> _WORK TO COMPLETE_:
All lines from the one containing "Collapse the PCBA" down to the one containing "Given: Click into the Description text area", both ends included, are to be given again exactly; omit the rest of the listing below.

==== TASK INPUT ====

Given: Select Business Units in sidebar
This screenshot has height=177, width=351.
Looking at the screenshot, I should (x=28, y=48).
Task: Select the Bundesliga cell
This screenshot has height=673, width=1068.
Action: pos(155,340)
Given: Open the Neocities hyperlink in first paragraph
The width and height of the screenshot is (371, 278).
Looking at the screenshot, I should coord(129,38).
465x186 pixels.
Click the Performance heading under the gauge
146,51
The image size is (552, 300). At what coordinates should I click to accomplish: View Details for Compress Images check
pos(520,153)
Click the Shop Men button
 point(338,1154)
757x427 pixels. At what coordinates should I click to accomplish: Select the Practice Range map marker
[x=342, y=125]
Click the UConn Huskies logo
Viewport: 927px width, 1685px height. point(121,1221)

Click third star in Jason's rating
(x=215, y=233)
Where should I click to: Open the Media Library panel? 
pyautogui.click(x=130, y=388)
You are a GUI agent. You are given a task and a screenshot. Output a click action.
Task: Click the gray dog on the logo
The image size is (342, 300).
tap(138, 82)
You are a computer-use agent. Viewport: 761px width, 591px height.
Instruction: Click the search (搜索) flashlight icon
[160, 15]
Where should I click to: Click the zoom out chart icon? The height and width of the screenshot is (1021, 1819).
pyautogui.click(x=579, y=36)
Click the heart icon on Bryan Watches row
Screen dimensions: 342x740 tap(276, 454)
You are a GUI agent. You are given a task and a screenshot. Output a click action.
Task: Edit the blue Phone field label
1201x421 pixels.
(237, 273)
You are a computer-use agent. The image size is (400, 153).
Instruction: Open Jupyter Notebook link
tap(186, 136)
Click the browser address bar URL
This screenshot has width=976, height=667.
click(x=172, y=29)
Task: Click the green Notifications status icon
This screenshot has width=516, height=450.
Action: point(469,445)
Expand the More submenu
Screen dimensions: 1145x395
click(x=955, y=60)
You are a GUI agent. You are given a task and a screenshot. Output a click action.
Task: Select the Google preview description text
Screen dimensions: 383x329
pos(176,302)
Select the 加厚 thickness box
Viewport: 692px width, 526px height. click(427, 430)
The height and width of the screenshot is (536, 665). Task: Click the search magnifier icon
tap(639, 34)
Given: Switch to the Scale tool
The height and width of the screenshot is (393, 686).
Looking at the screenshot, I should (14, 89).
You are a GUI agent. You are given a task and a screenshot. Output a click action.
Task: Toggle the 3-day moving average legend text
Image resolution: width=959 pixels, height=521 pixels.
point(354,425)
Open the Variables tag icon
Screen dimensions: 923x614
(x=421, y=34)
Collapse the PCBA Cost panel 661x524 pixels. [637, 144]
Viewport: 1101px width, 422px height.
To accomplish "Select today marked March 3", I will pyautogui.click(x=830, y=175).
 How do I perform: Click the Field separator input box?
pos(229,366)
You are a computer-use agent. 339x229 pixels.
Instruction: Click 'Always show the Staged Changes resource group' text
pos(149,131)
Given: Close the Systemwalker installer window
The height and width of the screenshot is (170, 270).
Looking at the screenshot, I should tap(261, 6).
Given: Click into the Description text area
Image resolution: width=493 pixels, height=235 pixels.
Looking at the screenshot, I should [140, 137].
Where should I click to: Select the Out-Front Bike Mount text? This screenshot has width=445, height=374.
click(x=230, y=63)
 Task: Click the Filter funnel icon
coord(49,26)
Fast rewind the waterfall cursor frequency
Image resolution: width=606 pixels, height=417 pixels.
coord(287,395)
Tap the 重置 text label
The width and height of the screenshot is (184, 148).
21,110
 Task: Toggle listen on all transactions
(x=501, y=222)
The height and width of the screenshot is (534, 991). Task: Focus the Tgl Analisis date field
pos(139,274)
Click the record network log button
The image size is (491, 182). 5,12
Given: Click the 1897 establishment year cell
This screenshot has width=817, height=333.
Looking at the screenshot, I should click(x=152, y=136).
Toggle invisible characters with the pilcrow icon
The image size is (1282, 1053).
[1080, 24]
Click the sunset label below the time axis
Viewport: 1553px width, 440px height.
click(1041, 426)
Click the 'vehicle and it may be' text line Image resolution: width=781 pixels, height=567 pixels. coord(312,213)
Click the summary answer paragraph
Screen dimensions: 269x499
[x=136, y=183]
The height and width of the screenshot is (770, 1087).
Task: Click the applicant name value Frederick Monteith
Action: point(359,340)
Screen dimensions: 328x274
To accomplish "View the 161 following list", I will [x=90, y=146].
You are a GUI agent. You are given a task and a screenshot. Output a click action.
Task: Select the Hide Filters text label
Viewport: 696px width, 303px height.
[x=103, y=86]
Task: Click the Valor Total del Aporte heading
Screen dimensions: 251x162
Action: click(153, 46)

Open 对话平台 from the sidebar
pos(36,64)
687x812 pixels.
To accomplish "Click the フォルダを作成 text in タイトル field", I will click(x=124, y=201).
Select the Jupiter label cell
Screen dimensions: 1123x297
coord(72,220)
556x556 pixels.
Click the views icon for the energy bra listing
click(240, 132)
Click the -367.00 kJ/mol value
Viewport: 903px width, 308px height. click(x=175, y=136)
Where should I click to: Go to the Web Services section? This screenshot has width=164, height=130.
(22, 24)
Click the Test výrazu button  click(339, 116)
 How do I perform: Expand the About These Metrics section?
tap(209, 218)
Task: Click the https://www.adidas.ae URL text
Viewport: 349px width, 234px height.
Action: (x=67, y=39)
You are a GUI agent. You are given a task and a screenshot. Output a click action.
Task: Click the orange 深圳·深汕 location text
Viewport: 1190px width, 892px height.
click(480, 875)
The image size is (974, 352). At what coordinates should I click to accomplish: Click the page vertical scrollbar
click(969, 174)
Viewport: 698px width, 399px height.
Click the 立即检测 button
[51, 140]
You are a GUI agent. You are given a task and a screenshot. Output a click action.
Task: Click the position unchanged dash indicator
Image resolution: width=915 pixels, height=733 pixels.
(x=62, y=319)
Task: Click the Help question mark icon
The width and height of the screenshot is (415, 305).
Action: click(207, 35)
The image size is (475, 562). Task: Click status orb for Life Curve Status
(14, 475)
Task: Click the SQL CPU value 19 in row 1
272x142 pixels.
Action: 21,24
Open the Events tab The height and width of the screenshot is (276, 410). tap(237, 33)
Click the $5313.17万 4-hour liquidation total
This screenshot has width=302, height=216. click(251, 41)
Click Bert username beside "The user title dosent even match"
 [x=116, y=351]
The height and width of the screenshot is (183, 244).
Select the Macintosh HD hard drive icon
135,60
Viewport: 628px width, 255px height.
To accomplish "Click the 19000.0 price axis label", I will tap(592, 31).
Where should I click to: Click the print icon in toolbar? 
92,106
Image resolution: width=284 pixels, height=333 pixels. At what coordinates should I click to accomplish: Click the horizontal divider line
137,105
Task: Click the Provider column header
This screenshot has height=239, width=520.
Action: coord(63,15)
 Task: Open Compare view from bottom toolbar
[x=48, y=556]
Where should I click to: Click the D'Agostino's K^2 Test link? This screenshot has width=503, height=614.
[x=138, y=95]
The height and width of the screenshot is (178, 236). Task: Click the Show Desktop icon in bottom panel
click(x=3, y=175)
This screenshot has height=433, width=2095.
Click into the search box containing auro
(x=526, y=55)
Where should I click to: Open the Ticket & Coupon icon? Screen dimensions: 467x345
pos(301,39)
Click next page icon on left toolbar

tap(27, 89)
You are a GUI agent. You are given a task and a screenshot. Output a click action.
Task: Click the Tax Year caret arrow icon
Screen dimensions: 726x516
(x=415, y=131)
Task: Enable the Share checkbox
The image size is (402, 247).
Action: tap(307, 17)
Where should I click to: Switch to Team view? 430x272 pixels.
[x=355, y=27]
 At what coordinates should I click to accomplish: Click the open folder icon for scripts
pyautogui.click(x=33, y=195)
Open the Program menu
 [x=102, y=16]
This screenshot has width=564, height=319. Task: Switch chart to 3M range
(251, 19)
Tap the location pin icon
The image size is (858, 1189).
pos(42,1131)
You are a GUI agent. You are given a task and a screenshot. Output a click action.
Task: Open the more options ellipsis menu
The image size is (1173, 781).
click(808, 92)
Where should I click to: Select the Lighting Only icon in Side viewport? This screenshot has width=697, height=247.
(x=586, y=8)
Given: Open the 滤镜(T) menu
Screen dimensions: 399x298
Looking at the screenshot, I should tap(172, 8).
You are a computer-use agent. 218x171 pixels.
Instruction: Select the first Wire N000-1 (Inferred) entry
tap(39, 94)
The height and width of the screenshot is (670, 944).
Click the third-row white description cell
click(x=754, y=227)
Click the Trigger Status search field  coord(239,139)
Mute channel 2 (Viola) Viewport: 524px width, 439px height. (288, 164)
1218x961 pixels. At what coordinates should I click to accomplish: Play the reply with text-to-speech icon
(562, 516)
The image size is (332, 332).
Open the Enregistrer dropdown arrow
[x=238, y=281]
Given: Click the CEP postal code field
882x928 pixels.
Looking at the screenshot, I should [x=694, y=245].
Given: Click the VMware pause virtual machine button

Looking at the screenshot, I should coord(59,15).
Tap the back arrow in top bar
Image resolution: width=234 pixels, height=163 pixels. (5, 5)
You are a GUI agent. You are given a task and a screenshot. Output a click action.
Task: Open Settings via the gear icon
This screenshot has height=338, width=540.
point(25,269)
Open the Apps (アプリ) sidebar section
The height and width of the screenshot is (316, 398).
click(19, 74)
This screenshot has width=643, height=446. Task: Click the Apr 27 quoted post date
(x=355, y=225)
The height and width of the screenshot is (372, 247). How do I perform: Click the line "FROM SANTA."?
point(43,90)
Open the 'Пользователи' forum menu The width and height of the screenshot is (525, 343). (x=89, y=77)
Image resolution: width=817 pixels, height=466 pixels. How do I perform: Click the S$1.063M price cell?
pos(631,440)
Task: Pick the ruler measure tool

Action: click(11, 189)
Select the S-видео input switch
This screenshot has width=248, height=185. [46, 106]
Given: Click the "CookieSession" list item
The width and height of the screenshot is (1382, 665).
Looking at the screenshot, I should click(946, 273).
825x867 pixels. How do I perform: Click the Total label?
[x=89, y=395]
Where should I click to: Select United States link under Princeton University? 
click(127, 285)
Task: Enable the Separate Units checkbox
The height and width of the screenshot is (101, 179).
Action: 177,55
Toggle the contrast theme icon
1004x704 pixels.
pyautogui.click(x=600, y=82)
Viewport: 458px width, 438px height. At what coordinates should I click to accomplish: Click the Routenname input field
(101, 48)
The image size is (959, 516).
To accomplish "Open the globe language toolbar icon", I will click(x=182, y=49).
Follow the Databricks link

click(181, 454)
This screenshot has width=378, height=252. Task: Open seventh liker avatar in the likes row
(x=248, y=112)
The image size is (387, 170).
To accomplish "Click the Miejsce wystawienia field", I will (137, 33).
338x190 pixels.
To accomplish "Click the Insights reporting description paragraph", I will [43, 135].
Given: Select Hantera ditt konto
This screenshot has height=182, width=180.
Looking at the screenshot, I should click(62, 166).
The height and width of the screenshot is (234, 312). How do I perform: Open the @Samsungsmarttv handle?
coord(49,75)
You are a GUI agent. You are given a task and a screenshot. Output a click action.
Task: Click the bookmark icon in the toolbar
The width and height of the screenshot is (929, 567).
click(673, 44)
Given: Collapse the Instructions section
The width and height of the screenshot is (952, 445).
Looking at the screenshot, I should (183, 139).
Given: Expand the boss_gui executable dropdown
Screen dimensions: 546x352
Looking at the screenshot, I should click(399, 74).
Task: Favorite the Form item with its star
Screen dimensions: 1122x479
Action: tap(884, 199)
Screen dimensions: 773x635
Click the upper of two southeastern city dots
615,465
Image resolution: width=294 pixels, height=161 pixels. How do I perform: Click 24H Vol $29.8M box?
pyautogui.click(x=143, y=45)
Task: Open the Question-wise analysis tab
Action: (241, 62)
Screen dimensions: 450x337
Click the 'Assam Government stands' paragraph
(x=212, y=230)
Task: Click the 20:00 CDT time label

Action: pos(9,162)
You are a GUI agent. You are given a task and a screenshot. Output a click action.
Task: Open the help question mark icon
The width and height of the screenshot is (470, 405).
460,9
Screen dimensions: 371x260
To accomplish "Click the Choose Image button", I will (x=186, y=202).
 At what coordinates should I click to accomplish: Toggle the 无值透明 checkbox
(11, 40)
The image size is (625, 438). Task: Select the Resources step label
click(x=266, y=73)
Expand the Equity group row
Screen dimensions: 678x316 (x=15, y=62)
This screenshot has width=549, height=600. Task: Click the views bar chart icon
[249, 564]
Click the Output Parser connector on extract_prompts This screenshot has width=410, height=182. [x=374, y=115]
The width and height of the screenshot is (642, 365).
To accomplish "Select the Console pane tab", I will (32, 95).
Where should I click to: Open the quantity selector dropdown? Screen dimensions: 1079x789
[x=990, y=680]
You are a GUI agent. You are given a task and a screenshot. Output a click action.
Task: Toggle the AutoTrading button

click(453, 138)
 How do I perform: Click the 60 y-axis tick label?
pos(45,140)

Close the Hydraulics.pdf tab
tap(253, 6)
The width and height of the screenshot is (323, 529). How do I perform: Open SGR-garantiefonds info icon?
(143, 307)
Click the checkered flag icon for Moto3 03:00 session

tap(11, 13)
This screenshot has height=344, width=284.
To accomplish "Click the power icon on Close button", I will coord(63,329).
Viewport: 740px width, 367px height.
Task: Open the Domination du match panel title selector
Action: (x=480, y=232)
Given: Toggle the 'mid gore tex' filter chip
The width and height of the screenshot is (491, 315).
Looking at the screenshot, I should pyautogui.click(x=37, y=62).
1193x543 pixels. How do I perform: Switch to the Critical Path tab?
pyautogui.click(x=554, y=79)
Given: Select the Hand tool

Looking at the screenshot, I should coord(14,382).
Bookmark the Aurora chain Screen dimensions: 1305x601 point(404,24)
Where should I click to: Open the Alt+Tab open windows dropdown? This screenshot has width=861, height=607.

====

> _SOLUTION_:
Collapse the PCBA Cost panel 661x524 pixels. [637, 144]
Viewport: 1101px width, 422px height.
To accomplish "Select today marked March 3", I will pyautogui.click(x=830, y=175).
 How do I perform: Click the Field separator input box?
pos(229,366)
You are a computer-use agent. 339x229 pixels.
Instruction: Click 'Always show the Staged Changes resource group' text
pos(149,131)
Given: Close the Systemwalker installer window
The height and width of the screenshot is (170, 270).
Looking at the screenshot, I should tap(261, 6).
Given: Click into the Description text area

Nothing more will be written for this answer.